An Enchantment Not in the Hexbooks

by Alexander_L



Category: Fire Emblem: Kakusei | Fire Emblem: Awakening
Genre: Action & Romance, F/M, Falling In Love, First Kiss, Fluff and Angst, Henry Week 2020, It's Henry; even romantic fluff has blood and guts in it, POV Henry, Risen Battle
Language: English
Status: Completed
Published: 2020-11-09
Updated: 2020-11-09
Packaged: 2021-03-09 03:15:24
Rating: Mature
Warnings: No Archive Warnings Apply
Chapters: 1
Words: 3,618
Publisher: archiveofourown.org
Story URL: https://archiveofourown.org/works/27457840
Author URL: https://archiveofourown.org/users/Alexander_L/pseuds/Alexander_L
Summary: Henry has studied every kind of magic there is, but he is still mystified by whatever spell it is that Olivia uses on him. He's always been a loner. Why is it that being alone with her isn't so bad?Written for Henry Week 2020Rated M for violence.
Relationships: Henry/Olivia (Fire Emblem)
Comments: 4
Kudos: 23





	An Enchantment Not in the Hexbooks

People were great, sure. Even the live ones. But people were tiresome and Henry was  _ exhausted. _

As the others settled down to sleep, he snuck out of the camp and into the welcoming darkness of the woods. Amid the rustle of wind in the thickets and the moonbeams filtering through the canopy of trees he felt like he could finally breathe free again.

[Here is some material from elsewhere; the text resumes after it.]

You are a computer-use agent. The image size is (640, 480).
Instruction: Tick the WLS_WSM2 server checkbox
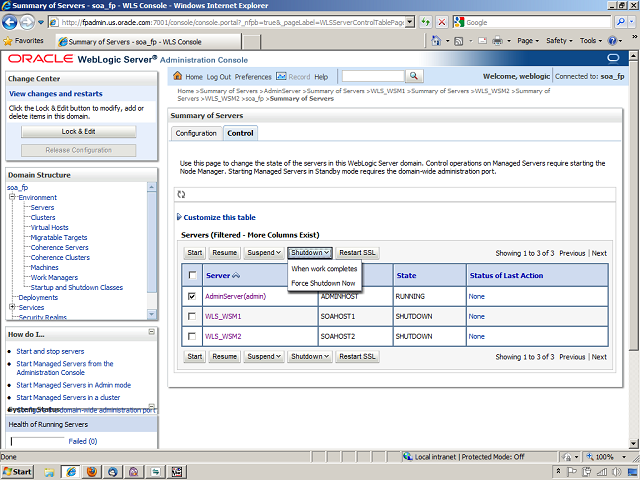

The smile eased from his lips and the tension from his body. With a sigh of relief, he wandered along the narrow deer trails deeper until he stepped through the tree line into a small glade. Tugging off his boots, he walked through the lush grass, reveling in the refreshing feeling of it, cool and dew-glistened under his bare feet. 

In the center of the glade, he spread his cape across the ground and sat down, tucking his knees up to his chest and wrapping his arms around them. Leaning his head back, he stared up at the stars, picking out constellations he knew and making better ones up.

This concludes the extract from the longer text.